9-1-1 is for emergencies only. You should only be dialing 9-1-1 if someone is hurt or in danger, or if you are in immediate need of police, fire, or medical assistance. If you aren’t sure if your situation is an emergency, you should err on the side of safety and call 9-1-1 and let the expert who answers your call make the decision whether to send help or not
Don’t call 9-1-1 just because you are late for a date and need help finding the restaurant or because tickets to the movie you want to see are sold out. While these may be emergencies for you, they aren’t for public safety. Inappropriate use of the 9-1-1 system wastes resources and ties up the lines at the 9-1-1 center, and nobody wants to be on hold when they are in the middle of a real crisis.

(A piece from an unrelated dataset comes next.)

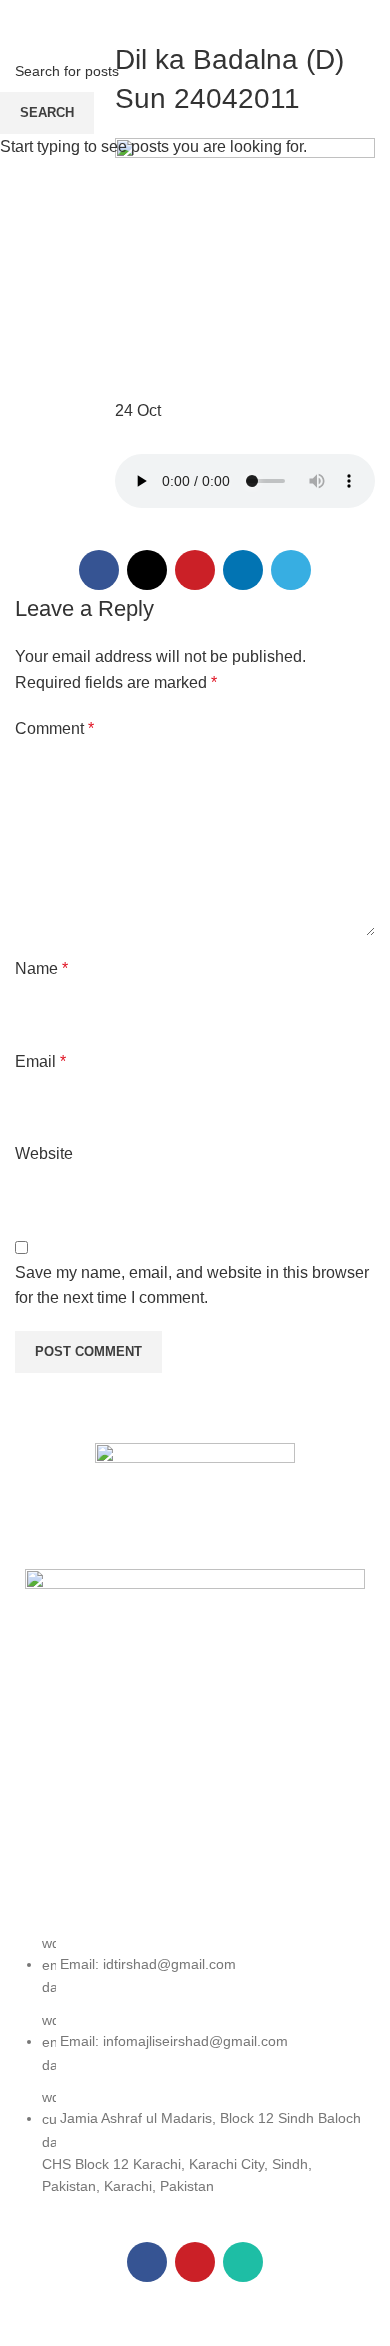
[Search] (369, 20)
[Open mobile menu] (23, 20)
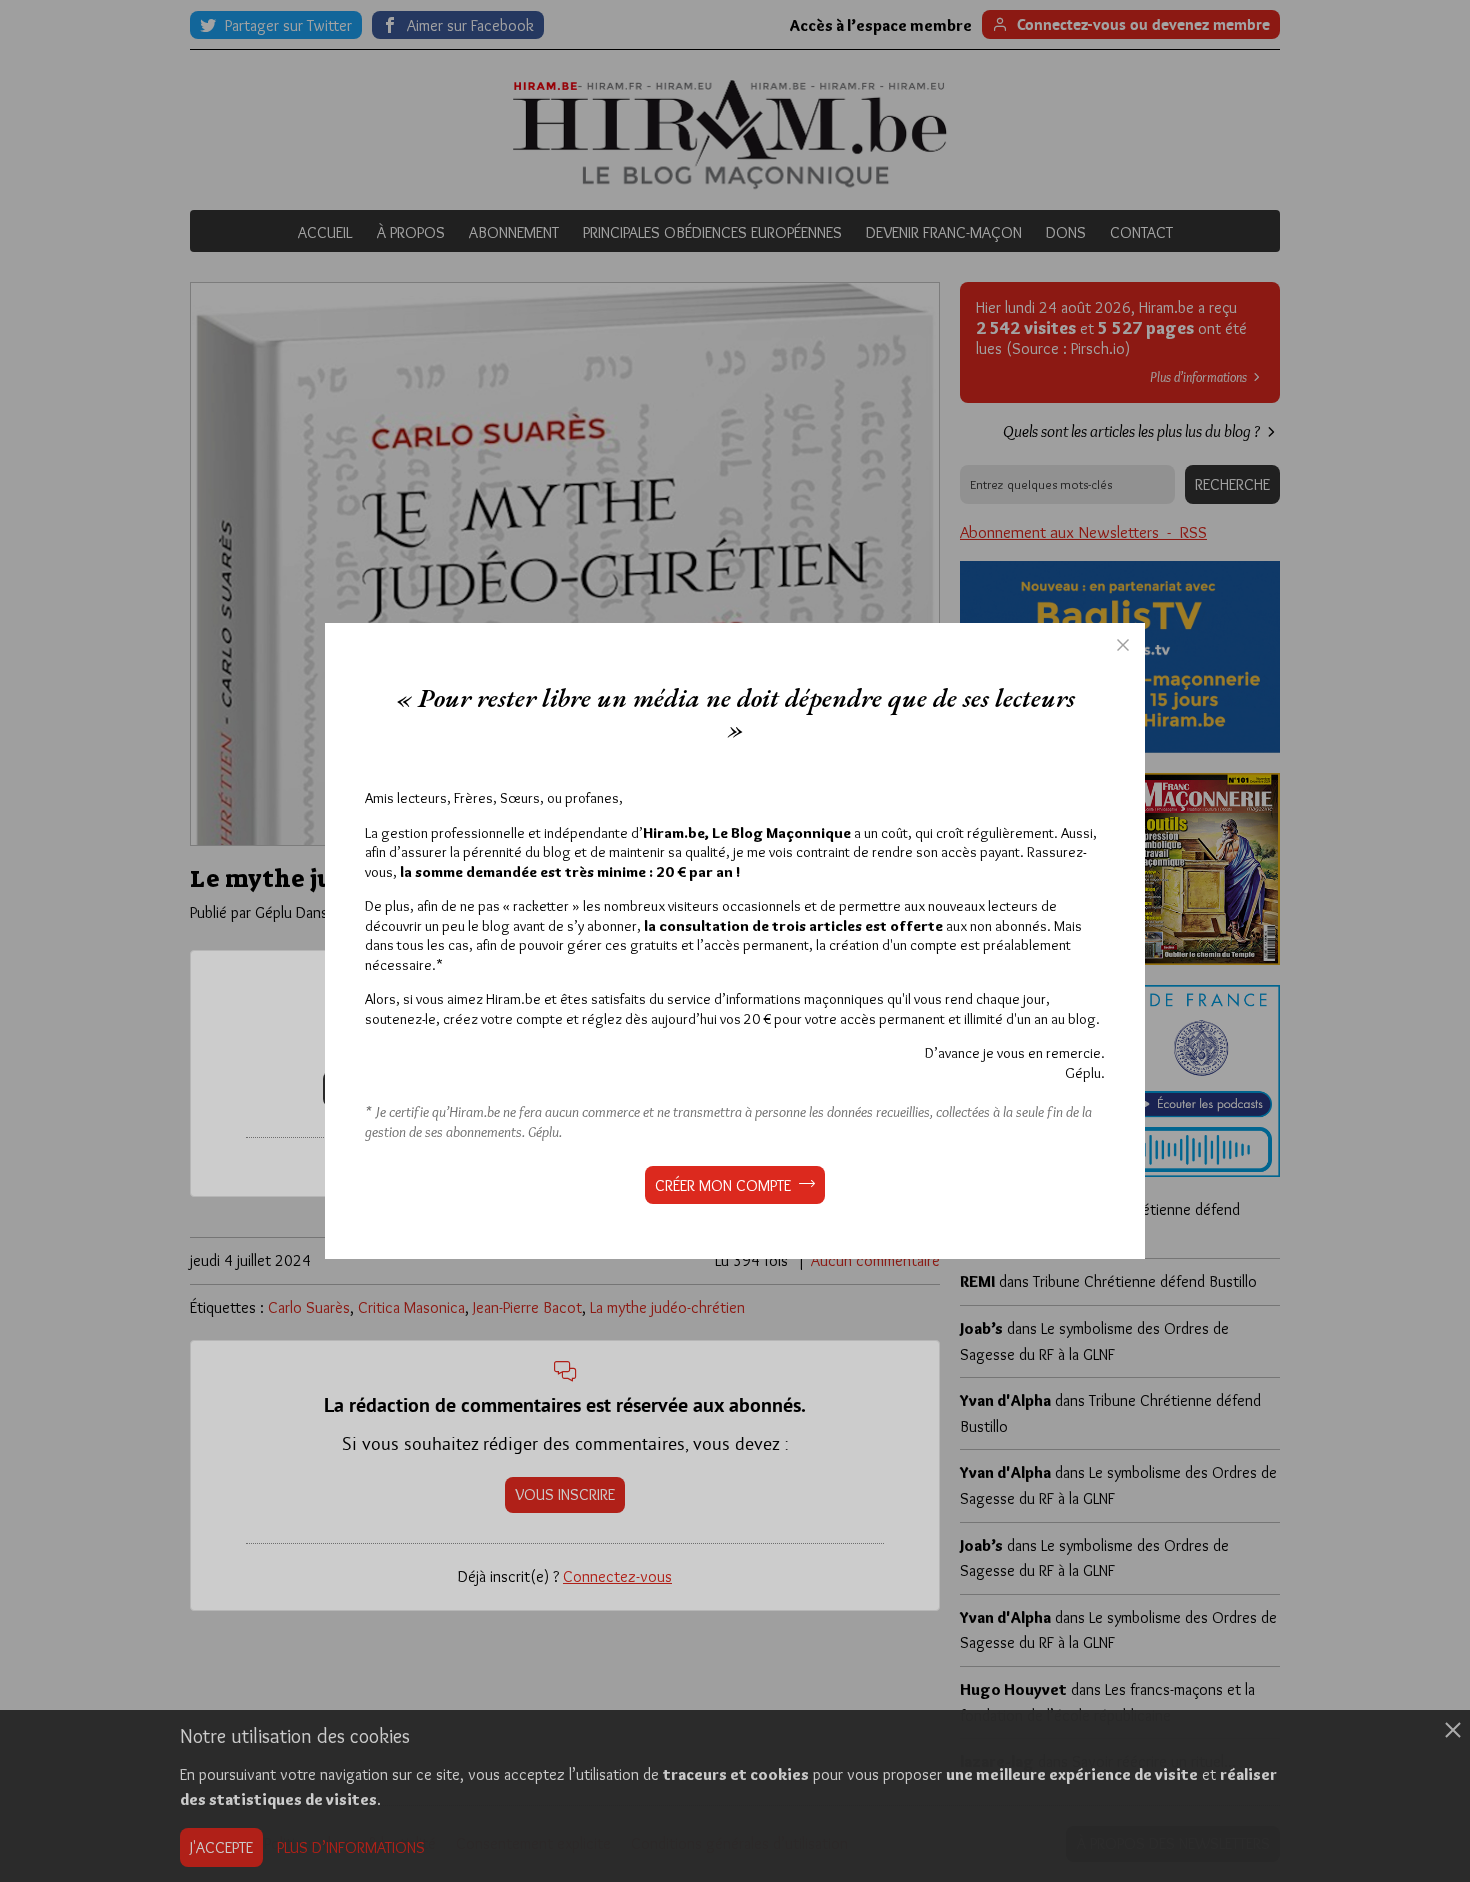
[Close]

It may seem like fun to dial a free, easy to remember number like 9-1-1 to tell a joke or have the police sent to someone’s house just to “see what happens,” but take our word for it: this is not something you should do. First, the 9-1-1 center will know your callback number and your location. Second, you will be using up resources that are needed to help real people in real trouble. And, finally, if you think your parents will be mad when they find out what you have done, just wait until the annoyed 6’4” police officer shows up at your house to inform you that you have committed a crime.
This is probably the most important information you can provide as a 9-1-1 caller, so try to be aware of your surroundings. Make a real effort to be as detailed as possible. If you are outside and don’t know the street address, take a look around and try to find landmarks or cross streets. If you are inside a large building or one with multiple levels, you can help emergency services by letting them know which floor you are on, which apartment you are in, etc.
When you are on the phone with 9-1-1, you are their eyes and ears. Even though you may want to, try not to panic. If you are crying or yelling, it can be hard for the 9-1-1 operator to understand you. If you can stay strong, pull yourself together, and answer all of the 9-1-1 operator’s questions, the faster they can get the right services to your location.
You may have called 9-1-1 by accident, or your situation may have resolved itself, but it is important to let the 9-1-1 operator know this. If you end the call abruptly, the folks at the 9-1-1 center are going to assume that something has gone very wrong and will either call you back or send help anyway. This will take away from the 9-1-1 center’s ability to take calls and dispatch services to on-going emergencies, so make sure the 9-1-1 call taker tells you it is ok to disconnect before you hang up. And keep in mind that the call taker can dispatch responders to your location without disconnecting from the call, so, until you are instructed to do otherwise, make sure to hold the line so that you can provide any necessary information or assistance to the 9-1-1 operator.